▶ **What you should do**:
Once you reach the line containing "Choose the Text tool" in the entries below, write out that line and each one after it down to the line containing "Given: Raise your hand in the meeting", exactly and with nothing added.

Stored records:
────────────────────

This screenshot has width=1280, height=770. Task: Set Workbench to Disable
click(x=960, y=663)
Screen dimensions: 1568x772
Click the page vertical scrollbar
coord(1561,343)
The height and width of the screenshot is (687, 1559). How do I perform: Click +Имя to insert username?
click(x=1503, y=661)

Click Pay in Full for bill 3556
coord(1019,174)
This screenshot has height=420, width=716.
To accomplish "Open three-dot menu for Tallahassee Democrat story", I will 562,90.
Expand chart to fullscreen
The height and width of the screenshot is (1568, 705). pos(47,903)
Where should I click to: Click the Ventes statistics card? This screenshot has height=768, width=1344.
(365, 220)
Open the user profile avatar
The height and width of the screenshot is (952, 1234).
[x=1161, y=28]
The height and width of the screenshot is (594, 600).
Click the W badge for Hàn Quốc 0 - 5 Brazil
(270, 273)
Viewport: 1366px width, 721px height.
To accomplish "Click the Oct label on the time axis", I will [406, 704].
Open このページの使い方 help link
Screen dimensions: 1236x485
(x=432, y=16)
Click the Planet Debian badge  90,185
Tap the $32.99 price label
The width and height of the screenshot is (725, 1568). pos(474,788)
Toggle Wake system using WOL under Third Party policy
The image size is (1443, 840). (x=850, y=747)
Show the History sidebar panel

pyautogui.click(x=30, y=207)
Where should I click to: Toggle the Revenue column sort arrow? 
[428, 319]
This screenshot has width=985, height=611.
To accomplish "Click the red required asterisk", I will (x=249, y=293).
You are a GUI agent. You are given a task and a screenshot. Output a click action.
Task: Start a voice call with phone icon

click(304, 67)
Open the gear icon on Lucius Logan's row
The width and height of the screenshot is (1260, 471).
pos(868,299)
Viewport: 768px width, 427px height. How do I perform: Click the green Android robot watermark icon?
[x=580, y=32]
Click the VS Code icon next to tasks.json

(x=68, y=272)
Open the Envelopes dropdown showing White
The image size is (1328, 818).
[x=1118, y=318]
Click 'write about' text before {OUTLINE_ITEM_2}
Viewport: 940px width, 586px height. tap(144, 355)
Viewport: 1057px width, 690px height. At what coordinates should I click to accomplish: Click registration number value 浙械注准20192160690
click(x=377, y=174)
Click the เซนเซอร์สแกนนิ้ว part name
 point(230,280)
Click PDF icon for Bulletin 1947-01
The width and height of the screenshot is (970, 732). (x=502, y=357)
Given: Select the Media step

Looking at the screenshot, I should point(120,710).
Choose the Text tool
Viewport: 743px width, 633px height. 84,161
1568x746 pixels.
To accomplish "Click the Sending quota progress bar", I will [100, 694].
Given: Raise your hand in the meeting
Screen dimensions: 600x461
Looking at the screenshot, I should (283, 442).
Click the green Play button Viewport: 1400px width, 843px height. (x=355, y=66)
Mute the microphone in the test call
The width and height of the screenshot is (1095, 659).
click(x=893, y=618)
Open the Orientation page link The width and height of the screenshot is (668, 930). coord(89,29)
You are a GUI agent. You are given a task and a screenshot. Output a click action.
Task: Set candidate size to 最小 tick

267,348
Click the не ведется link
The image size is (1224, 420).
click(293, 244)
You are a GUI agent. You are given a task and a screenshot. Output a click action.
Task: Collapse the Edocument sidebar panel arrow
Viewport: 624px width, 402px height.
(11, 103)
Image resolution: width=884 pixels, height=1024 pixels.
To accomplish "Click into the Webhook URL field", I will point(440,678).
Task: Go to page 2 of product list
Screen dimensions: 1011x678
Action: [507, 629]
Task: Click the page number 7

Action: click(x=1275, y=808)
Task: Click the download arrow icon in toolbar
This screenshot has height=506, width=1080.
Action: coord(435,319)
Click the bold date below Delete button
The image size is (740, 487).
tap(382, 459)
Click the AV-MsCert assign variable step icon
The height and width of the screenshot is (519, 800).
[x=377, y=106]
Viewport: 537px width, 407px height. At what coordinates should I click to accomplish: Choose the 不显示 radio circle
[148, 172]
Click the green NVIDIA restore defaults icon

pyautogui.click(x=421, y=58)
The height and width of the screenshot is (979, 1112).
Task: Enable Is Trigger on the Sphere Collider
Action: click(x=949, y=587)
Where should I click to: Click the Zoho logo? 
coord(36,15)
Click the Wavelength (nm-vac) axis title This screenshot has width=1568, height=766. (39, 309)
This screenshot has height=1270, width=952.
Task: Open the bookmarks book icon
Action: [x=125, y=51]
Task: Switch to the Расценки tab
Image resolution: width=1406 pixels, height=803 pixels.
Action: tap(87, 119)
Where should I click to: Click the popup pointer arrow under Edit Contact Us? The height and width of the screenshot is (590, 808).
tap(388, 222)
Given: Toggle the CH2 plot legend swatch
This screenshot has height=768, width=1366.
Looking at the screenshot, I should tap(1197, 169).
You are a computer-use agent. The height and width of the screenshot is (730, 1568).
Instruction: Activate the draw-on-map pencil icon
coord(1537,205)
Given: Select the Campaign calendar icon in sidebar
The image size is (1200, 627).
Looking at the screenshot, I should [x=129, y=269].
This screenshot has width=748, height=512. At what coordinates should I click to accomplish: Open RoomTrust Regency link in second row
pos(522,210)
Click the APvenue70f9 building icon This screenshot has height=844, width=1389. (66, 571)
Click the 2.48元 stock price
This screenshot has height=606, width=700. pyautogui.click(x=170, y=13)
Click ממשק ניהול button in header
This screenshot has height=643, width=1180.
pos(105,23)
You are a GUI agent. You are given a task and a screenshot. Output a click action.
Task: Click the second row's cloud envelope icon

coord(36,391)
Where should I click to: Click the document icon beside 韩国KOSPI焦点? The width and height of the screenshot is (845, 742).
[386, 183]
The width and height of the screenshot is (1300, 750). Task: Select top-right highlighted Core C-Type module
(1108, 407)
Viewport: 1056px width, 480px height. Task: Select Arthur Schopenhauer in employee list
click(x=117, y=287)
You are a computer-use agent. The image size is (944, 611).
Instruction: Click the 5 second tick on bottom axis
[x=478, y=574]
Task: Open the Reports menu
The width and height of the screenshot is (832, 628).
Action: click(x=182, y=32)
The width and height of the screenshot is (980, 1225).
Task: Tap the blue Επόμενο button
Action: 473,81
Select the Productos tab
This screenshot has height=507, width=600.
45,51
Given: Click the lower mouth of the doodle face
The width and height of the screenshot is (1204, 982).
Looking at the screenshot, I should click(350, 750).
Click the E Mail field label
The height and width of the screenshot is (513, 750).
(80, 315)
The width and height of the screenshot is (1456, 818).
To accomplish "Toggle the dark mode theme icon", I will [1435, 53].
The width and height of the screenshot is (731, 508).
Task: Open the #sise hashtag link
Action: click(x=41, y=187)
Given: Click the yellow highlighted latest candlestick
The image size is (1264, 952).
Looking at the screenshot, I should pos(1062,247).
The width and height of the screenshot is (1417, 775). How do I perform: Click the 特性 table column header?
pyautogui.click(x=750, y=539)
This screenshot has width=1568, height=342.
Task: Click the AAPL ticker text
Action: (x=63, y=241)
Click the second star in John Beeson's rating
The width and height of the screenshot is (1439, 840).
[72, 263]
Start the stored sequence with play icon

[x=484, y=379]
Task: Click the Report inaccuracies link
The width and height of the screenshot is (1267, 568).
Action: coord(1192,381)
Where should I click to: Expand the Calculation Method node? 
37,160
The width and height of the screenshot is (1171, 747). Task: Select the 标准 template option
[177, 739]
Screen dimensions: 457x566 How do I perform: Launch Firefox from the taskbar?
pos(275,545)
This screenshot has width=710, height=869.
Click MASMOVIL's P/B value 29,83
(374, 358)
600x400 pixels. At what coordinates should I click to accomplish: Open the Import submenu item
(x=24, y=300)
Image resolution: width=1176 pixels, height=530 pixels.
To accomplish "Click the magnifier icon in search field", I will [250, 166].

────────────────────

▶ **Answer section**:
Choose the Text tool
Viewport: 743px width, 633px height. 84,161
1568x746 pixels.
To accomplish "Click the Sending quota progress bar", I will [100, 694].
Given: Raise your hand in the meeting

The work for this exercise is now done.